Another important thing is that many individuals fail to consider taxation which will have a large impact on  returns.

Investing in equities and equities mutual funds have their own advantages and disadvantages. Here some of the points highlighted:

No personal tracking

There is no need for personal tracking of stocks if you have invested through equity mutual funds, as  it is monitored by professionals.

Individuals with less knowledge on stocks or investosr with less time to monitor stocks can consider equity MFs over equities.


Best way to diversify

Mutual funds tend to diversify  through various stocks which will decrease the risk if any particular stocks decline.


Minimum investment

In equity mutual funds, one can start investing with as low as Rs 500 in a good sector. Whereas  if investing  directly, one needs to consider whether the stock is really worth investing and can be expensive if one wants to hold more stocks.


Different Plans

Mutual Funds investment can give you a number of options such as Systematic Investment Plans, Systematic Transfer Plans (STP), Asset allocation tips from fund houses etc.
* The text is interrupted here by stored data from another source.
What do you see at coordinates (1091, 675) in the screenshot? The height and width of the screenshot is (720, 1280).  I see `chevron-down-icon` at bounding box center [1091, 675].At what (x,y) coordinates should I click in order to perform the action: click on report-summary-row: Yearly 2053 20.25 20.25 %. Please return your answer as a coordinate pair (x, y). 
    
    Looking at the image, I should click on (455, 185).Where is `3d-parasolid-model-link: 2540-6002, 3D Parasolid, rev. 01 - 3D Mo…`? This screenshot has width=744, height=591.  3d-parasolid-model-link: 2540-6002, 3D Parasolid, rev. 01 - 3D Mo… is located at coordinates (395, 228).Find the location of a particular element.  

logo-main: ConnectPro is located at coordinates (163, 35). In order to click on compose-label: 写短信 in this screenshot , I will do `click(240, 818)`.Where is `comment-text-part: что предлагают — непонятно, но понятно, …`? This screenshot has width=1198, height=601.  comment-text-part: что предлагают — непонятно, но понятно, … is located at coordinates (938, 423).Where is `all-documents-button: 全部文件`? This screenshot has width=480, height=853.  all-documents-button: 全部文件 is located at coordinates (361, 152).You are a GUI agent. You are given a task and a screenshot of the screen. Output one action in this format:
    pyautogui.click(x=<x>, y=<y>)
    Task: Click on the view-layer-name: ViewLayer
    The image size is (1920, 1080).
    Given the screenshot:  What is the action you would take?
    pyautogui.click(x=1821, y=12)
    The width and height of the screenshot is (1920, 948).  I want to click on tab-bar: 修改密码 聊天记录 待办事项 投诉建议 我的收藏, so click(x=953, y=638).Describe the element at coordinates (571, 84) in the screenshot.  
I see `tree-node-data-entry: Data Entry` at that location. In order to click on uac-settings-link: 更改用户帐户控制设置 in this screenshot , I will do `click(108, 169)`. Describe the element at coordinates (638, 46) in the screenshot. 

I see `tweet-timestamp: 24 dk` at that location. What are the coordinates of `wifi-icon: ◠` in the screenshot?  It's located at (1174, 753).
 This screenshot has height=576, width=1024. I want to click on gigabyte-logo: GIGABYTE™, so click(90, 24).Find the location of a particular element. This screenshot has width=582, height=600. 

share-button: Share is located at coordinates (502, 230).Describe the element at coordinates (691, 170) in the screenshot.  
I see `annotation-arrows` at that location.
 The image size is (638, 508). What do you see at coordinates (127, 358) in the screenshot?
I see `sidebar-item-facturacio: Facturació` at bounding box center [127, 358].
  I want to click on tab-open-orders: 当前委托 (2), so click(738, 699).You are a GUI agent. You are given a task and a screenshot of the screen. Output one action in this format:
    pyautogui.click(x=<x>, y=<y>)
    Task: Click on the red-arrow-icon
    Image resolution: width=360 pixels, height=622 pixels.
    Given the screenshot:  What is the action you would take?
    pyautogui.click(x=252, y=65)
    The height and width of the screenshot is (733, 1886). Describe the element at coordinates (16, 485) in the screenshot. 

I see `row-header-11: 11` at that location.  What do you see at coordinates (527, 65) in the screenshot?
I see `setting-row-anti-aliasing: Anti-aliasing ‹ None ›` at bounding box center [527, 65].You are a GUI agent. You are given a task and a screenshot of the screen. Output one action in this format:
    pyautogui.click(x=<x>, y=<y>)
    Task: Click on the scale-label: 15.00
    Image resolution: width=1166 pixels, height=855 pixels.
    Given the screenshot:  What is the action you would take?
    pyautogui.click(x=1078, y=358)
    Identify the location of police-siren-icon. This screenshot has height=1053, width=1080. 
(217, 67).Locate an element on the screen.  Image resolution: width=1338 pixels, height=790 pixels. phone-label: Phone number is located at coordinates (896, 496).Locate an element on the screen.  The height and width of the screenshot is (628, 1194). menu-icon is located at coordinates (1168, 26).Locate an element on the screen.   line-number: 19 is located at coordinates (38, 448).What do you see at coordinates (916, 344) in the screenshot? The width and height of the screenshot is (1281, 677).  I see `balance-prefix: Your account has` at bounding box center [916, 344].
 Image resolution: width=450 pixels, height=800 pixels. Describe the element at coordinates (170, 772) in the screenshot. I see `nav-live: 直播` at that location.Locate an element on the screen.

Investing in equity mutual funds will not attract tax if it is redeemed after one year of investment. If you invest directly and sell before a year, a short term capital gains tax would be applicable.


Fees and Brokerage

Directly investing will involve paying of commission on each trade you make. Even in mutual fund investment, they will be a very small management fee for the service rendered.


Evaluating the investment and rebalancing the need is the right way of investing. Investing directly in stocks needs time and the right knowledge to make profits. 

An investor with money and knowledge will make profits if he is able to build a well-diversified portfolio. A smart investor who wants their returns to grow safely and beat inflation can consider investing in equity mutual funds.